The parable moves on. Lazarus dies and angels take him to be with Abraham in a version of paradise. The rich man also dies and is buried. He is in Hades, the place of the dead, where he is tormented. From there the rich man can see Lazarus. We can see that he knows who Lazarus is, even knows his name, because he makes several requests of Abraham — the patriarch of the Jews — to have Lazarus come help him. He wants Lazarus to bring him a little water. He wants Lazarus to go to his family and warn them. In other words, he still views Lazarus as a servant. Lazarus could be the one who helps him, when, ironically, he wasted his life not being the one who could help Lazarus. Even in his torment, this man still fails to recognize his own need for conversion. He wasted his life on himself. He ignored the commands of God that are a reflection of the way to life — your kingdom come, your will be done, on earth as it is in heaven. And still he refuses to see that Lazarus is a child of God, that Lazarus is the one whom God helps. 

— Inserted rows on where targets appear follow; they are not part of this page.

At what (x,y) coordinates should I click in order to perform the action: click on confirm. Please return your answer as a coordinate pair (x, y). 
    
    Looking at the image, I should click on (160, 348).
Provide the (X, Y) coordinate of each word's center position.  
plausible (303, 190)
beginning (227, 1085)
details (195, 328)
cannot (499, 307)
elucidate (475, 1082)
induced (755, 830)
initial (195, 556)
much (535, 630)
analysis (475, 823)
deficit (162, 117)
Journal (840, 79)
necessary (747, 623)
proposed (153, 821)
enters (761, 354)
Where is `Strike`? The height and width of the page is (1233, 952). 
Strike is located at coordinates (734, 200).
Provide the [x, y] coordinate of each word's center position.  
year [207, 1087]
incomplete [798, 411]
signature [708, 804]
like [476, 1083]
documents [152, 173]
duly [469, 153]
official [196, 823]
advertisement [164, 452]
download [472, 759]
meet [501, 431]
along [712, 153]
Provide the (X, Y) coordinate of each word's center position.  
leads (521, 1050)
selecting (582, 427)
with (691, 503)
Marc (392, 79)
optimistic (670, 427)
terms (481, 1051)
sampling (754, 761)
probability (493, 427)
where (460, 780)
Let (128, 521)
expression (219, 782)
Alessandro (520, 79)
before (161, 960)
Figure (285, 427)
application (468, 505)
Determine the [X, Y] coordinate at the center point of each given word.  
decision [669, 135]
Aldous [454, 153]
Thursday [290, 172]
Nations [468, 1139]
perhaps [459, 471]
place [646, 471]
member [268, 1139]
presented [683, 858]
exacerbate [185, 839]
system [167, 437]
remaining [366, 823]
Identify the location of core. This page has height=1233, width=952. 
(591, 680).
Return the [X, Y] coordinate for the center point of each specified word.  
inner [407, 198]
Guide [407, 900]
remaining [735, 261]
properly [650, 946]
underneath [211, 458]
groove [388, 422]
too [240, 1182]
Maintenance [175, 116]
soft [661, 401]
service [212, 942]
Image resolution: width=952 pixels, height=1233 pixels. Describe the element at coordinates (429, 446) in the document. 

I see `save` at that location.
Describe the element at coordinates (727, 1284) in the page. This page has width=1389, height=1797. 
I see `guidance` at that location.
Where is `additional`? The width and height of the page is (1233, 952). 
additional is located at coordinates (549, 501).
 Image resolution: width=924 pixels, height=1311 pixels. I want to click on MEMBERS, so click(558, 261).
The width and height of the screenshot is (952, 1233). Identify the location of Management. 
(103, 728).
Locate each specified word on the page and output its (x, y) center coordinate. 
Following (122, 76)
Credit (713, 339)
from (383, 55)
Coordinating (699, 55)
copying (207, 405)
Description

The psalms say that “the earth is the Lord’s and all that is in it, the world, and those who live in it” (24:1). We are merely stewards of what is already God’s property. Whether we only have two pennies to rub together and a tent to live in or we have more rooms than we can count, all that we have is not really ours. It’s God’s, entrusted to us to be used for God’s purposes in this world. This rich man never understood that, and even in his wealth, he lived an impoverished life that shrunk his heart so much that he couldn’t even recognize his errors. 

Jesus asks, “if you have not been faithful with what belongs to another, who will give you what is your own?” That’s the question that hits home for us. What we do with our lives matters. Ken Bailey frames it this way, “The events of our lives have meaning. We access or fail to access that meaning by the way in which we respond to those events. What we do with the good gifts and the pain of life is what matters. The rich man responded to the good things given to him with self-indulgence, indifference to the needs of others, arrogance and class pride. Lazarus responded to his pain with patience, long-suffering, gentleness, and implied forgiveness. He made friends with the wild dogs, and inevitably showed gratitude to his friends in the community who carried him each day to the rich man’s gate.”

What is more, the way we handle our lives does have eternal consequence. No, we do not earn salvation. That’s a gift, one that Lazarus received. But we can reject God’s salvation both by decision and by our actions. This rich man’s self-absorption was so great that even in torment he failed to see the error of his ways. He was able to feel some compassion for his brothers, but remained unable to see Lazarus’s humanity. When we have woken up to the way of Jesus, we begin becoming more like him. Becoming more like Jesus transforms everything about us. In this parable and this entire chapter, Jesus seems particularly concerned for how people treat the poor, the downtrodden, the outsider because that behavior is a great reflection of transformed lives that want live the way Jesus would. We only have one life to live, and what we do with that life matters right now and forever.